Las doctrinas agnósticas o ateas detectan allí un flanco ostensible para recusar cualquier sentido placentero del mundo. Si Dios nos quiere, todo lo puede y constantemente supervisa nuestras vidas, ¿porqué existe el Mal? Catástrofes naturales, hambrunas y genocidios desmienten sistemáticamente la idea de un planeta pletórico de virtud. Si efectivamente hubo un primer principio que estableció el origen absoluto, tras hacerlo se desentendió de su criatura. Por lo tanto, o Dios no existe, o, si existe, cuesta quererlo.
Los pensadores cristianos, no obstante, diseñaron sus réplicas. Juan Escoto Erígena fue uno de los teólogos medievales que mejor reflexionó sobre la necesidad del Mal. Su meduloso argumento podría resumirse así: si el Mal fuese extirpado radicalmente, ¿cómo percibir (y solazarse) con la luminosa presencia del Bien? De otra manera. Para adquirir (y justipreciar) felicidad, bienestar, salvación, es indispensable una carga de sufrimiento y sinsentido.
Los teóricos del ateísmo no se quedarán atrás. Aún admitiendo lo dicho, ¿qué necesidad tuvieron (por ejemplo) los hornos de Auschwitz? ¿Cómo justificar un Mal de "semejante" envergadura? Fue Fedor Dostoievsky, uno de los más notables novelistas que conoció la literatura universal, quien construyó su obra mortificado por estas cavilaciones. Recordemos sino su trabajo culmine, "Los hermanos Karamazov". En el texto, cuatro hermanos (Iván, Aliosha, Dmitri y Smirnakov) discuten acerca de la legitimidad de asesinar a su propio padre, un personaje execrable a quien todos abominan aunque por diferentes razones. Iván (la figura que encarna la conciencia filosofante de Dostoievsky) postula el ateísmo, afincado en la convicción de que frente a un mundo tan injusto a Dios sólo cabe negarlo o destronarlo. Ahora bien, el punto dilemático y desgarrador es: si no hay Dios, ¿quién fija la Ley Moral? Si el parámetro del buen proceder no emana de un Ser Superior, ¿cómo fundar una ética estricta aceptable universalmente?

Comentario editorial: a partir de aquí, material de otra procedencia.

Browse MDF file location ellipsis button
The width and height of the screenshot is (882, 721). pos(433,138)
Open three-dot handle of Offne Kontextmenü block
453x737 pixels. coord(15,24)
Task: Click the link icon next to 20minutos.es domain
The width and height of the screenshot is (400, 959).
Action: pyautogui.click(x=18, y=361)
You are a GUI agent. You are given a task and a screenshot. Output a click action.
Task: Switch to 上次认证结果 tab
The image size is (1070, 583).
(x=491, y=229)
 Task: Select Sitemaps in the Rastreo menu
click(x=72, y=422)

Pues sino hay Dios ni Ley Moral, todo está permitido; incluso matar a un padre despótico.
Raskolnikov, el personaje central de su otra gran novela, "Crimen y castigo", expresa idénticos traumas existenciales. Se siente moralmente habilitado a terminar con la vida de una anciana usurera, pero no habiendo autoridad trascendente que lo condene, es su propia conciencia culposa la que lo perturba y martiriza.

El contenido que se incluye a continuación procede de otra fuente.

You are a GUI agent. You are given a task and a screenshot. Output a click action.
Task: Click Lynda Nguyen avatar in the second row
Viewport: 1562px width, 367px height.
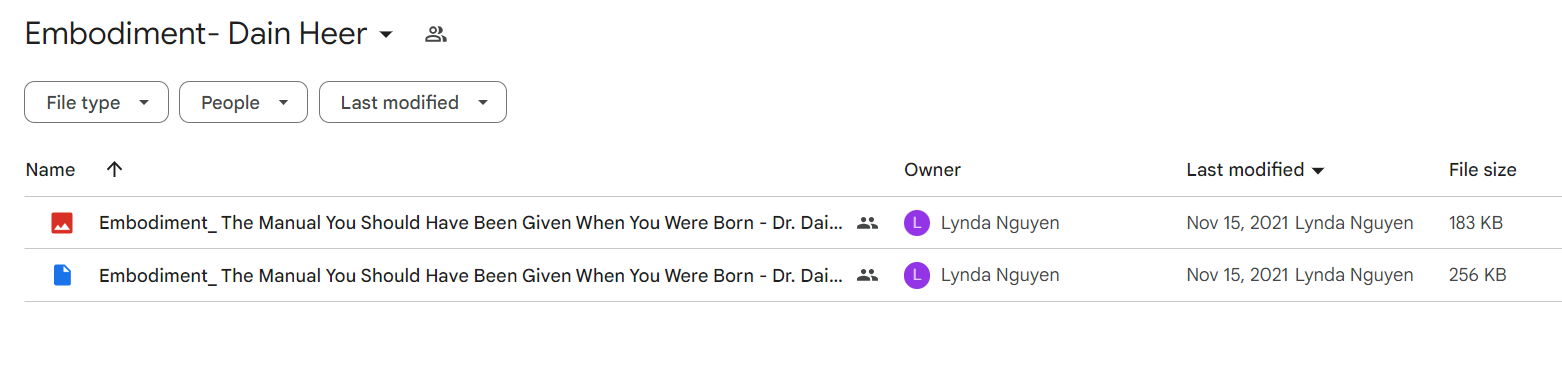pos(916,275)
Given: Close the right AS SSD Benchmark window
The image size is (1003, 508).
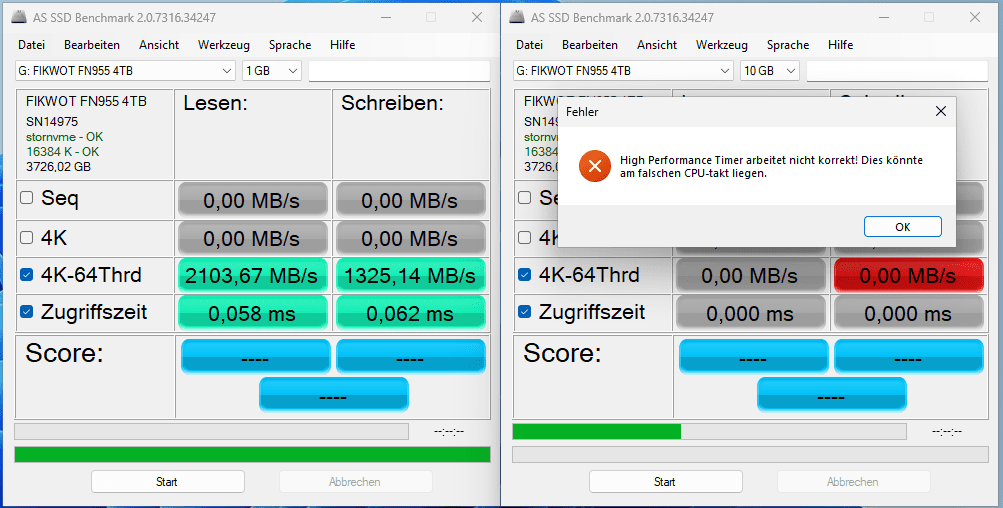Looking at the screenshot, I should point(975,17).
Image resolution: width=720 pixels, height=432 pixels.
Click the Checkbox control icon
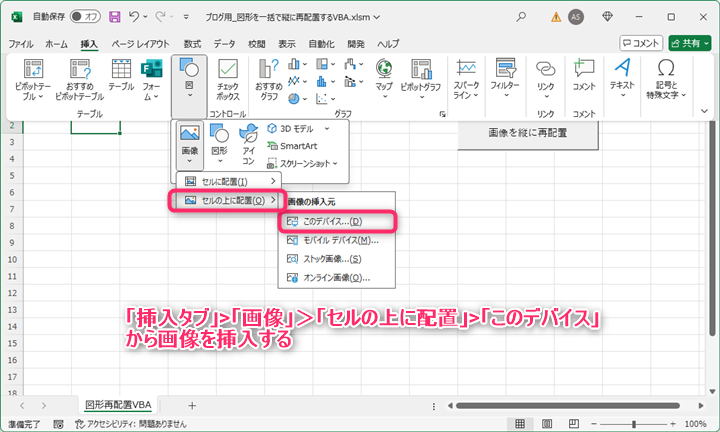click(x=227, y=78)
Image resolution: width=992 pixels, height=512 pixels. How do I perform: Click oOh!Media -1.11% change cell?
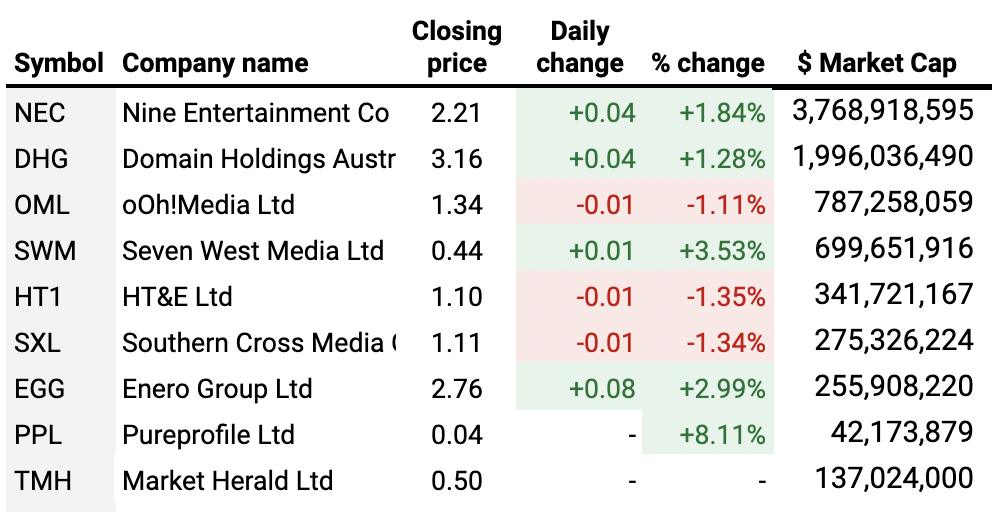click(x=726, y=205)
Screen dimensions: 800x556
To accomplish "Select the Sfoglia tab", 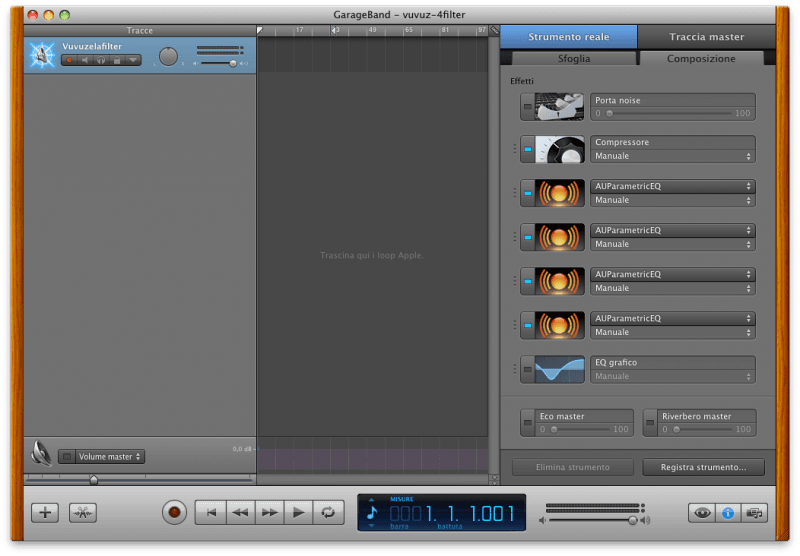I will 573,58.
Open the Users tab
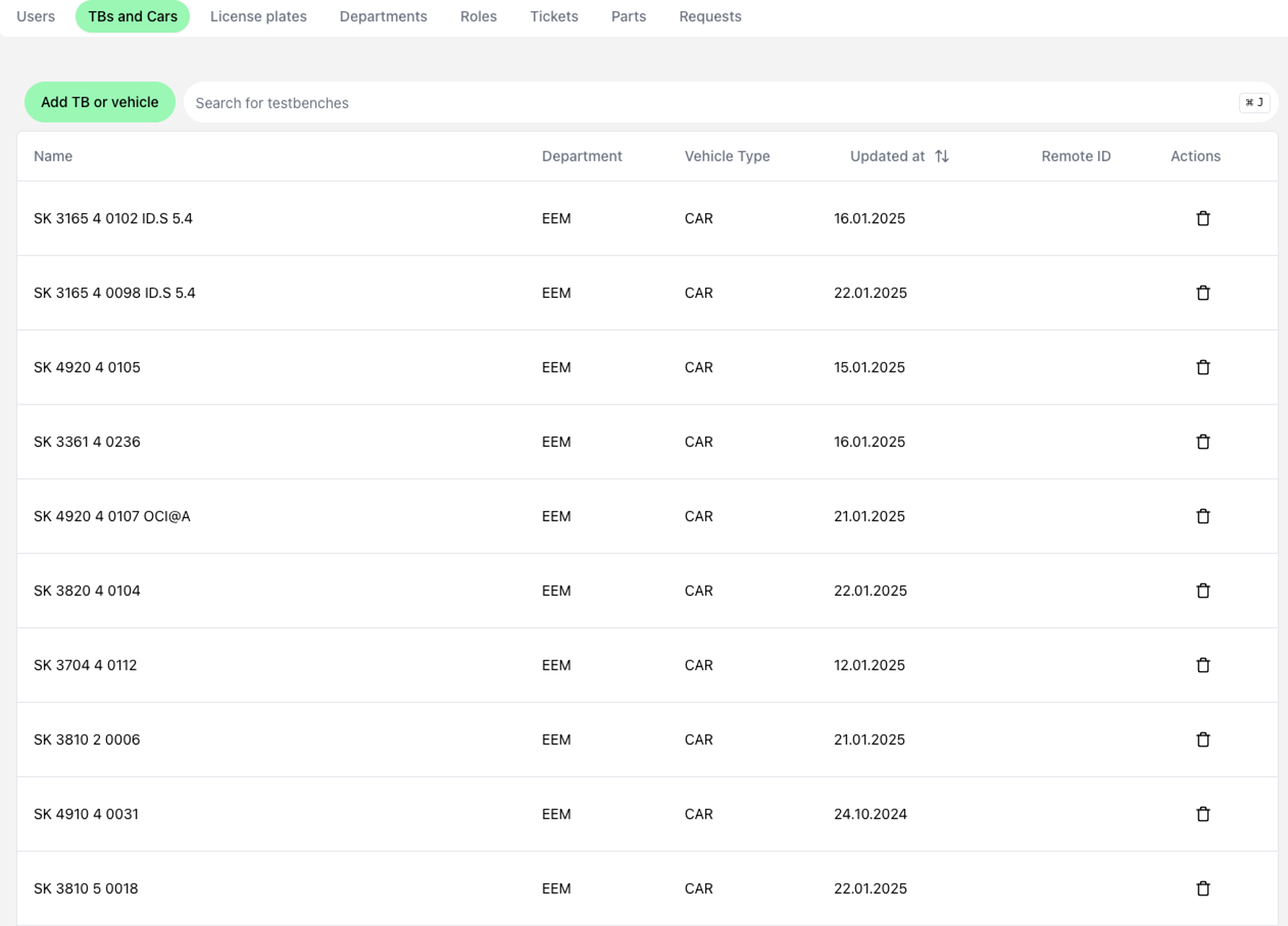 [36, 17]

Volvamos finalmente a Iván Karamazov. En plena polémica con uno de los hermanos que intenta atemperar su latente nihilismo, y ante el concepto de que es dable soportar cierta cuota de Mal en aras de acceder al rostro magnánimo de Dios, Iván replica: "No hay verdad que valga el sufrimiento de niños inocentes". Para él, la muerte de un niño era la versión suprema del Mal. Si Dios es bueno, ¿para qué otorgar vida a un ser angustiosamente efímero?

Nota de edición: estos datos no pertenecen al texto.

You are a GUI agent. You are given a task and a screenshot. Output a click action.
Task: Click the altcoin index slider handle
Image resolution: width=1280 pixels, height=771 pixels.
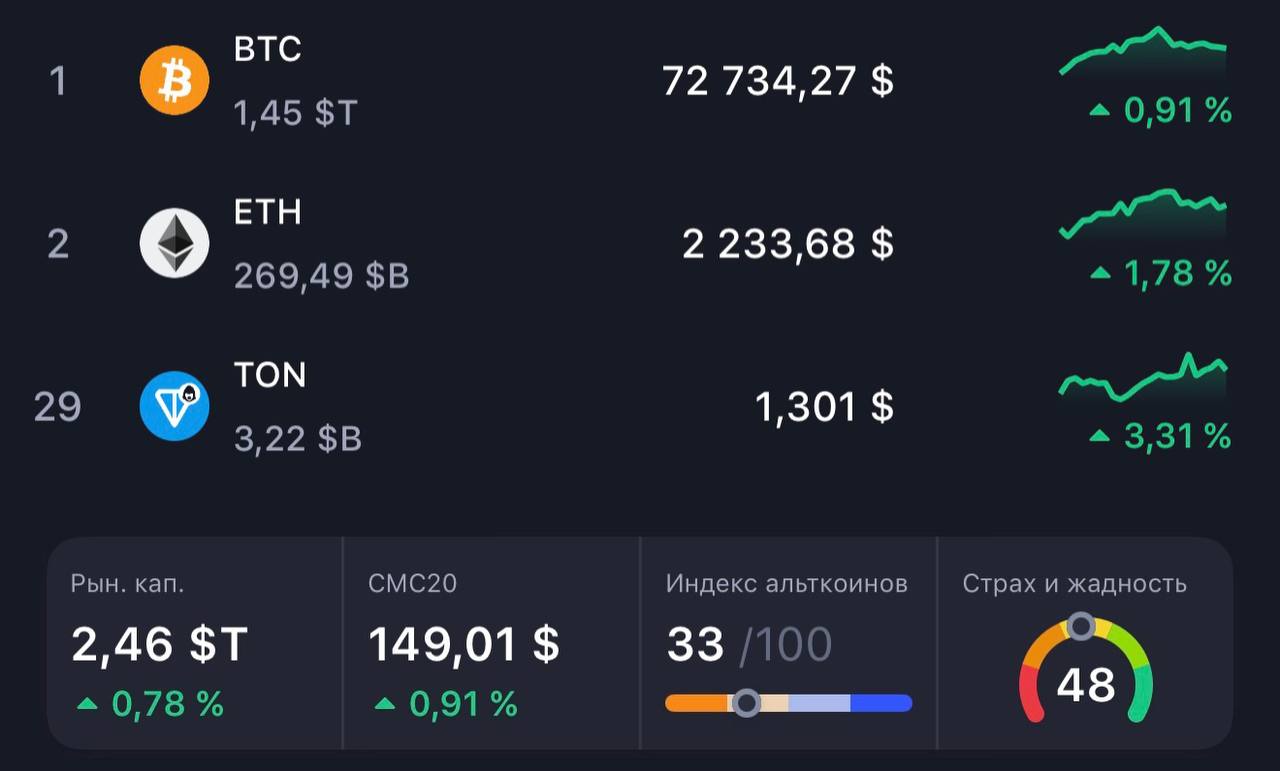point(746,703)
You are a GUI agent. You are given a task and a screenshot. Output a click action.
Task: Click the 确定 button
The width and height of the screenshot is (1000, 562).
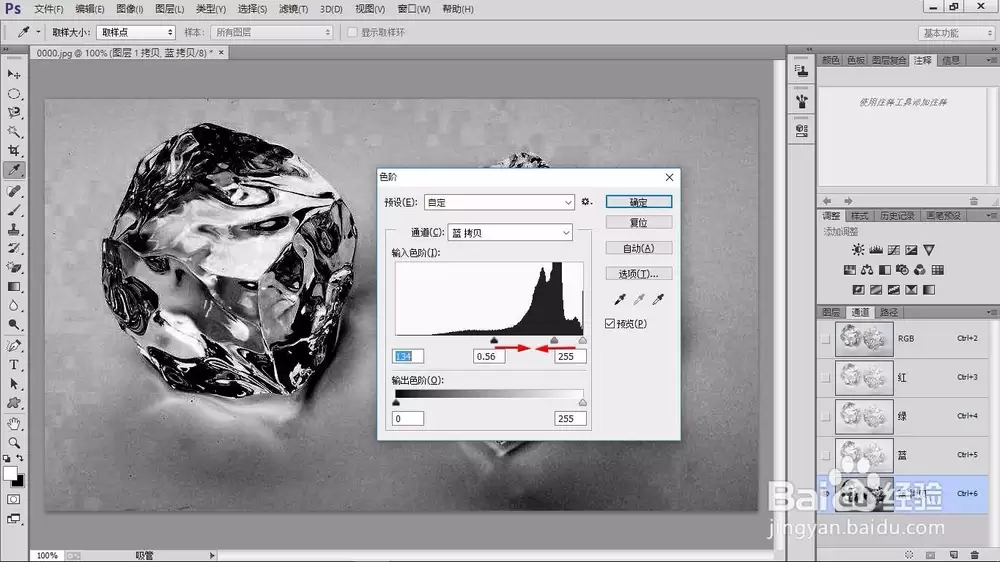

Se acaba de cumplir un año de los terribles episodios acontecidos en el local República de Cromañón. Es evidente que la forma de nombrar a dichos sucesos comporta a su vez una estrategia para calificarlos. Conocemos hasta aquí tres designaciones diferentes. Se los ha denominado "masacre", lo que supondría una suerte de homicidio colectivo perpetrado por agentes perversos, puntuales y con voluntad premeditada. Se los ha llamado también "catástrofe", lo que indicaría un tipo de fatalidad cuasi natural con responsabilidades evanescentes e imprecisas. Se ha hablado finalmente de "tragedia". Pues bien, ¿en qué sentido cabría admitir aquí la presencia de un incidente trágico? Entenderemos entonces por tragedia a un conjunto de acciones que al concatenarse producen efectos que no se hallaban necesariamente contenidos en la conciencia intencional de los sujetos que las promovieron.
Rememoremos el "Edipo" de Sófocles, la tragedia por excelencia. Edipo efectivamente mata a alguien, sólo que ignora que el muerto es su propio padre, lo que desencadena acontecimientos espantosos que escapan totalmente a su capacidad de controlarlos. Traducido a Cromañón. Cada actor interviniente (inspectores indolentes, policías coimeros, empresarios inescrupulosos) colaboraron para desembocar en aquella terrible jornada (y seguramente recibirán pena por ello), pero fue la intersección insólita de todas esas infracciones la que suscitó un suceso funesto que ninguno obviamente pronosticaba ni deseaba.
El caso del grupo Callejeros es particularmente demostrativo. Alentaron irresponsablemente el uso de bengalas en un recital al cual sin embargo asistieron acompañados por sus seres más queridos. Queda así tipificada la tragedia.
Se sustancia en estos días el juicio político a Aníbal Ibarra. Propiciar la destitución de un jefe de Gobierno porque durante su gestión no funcionaron correctamente las áreas de Habilitación y Control es un dislate absoluto que no resiste el más mínimo análisis. Si se juzga un desempeño global debe hacerlo el ciudadano mediante el voto; y si se juzga un error sectorial cabe indagar al funcionario específico que tenía el problema a su cargo. Así de sencillo. Ahora bien, ¿porqué el juicio parece prosperar? Ciertamente, pululan explicaciones empíricas y crudamente mundanas para tal curso. Legisladores de derecha que limpian el terreno para las aspiraciones de Mauricio Macri, el necio maximalismo de izquierdas que desconocen los infinitos grises que pueblan cualquier administración, el mamarrachesco progresismo de grupos que primero creyeron que Ibarra ameritaba ser reelecto y pocos meses después estudian la conveniencia de revocarle el mandato, o las propias impericias de Ibarra para elaborar un tejido sólido de alianzas políticas que hagan sustentable su gobierno.
Hay, además (y principalmente) una razón de raigambre filosófica. Cuesta decirle que "no" a quien exhibe un hijo muerto. Cuesta decirle que "no" a quienes, como predicaba Iván Karamazov, han padecido el supremo Mal metafísico. La absurda pérdida de 194 chicos. Sin embargo, el dolor no convierte a nadie en propietario de la verdad; el sinsentido del mundo no es fundamento aceptable para el aventurerismo institucional. La destitución de Aníbal Ibarra no podrá suturar las reticencias de Dios. Un Dios que, en la luctuosa noche de Cromanón, brilló por su ausencia.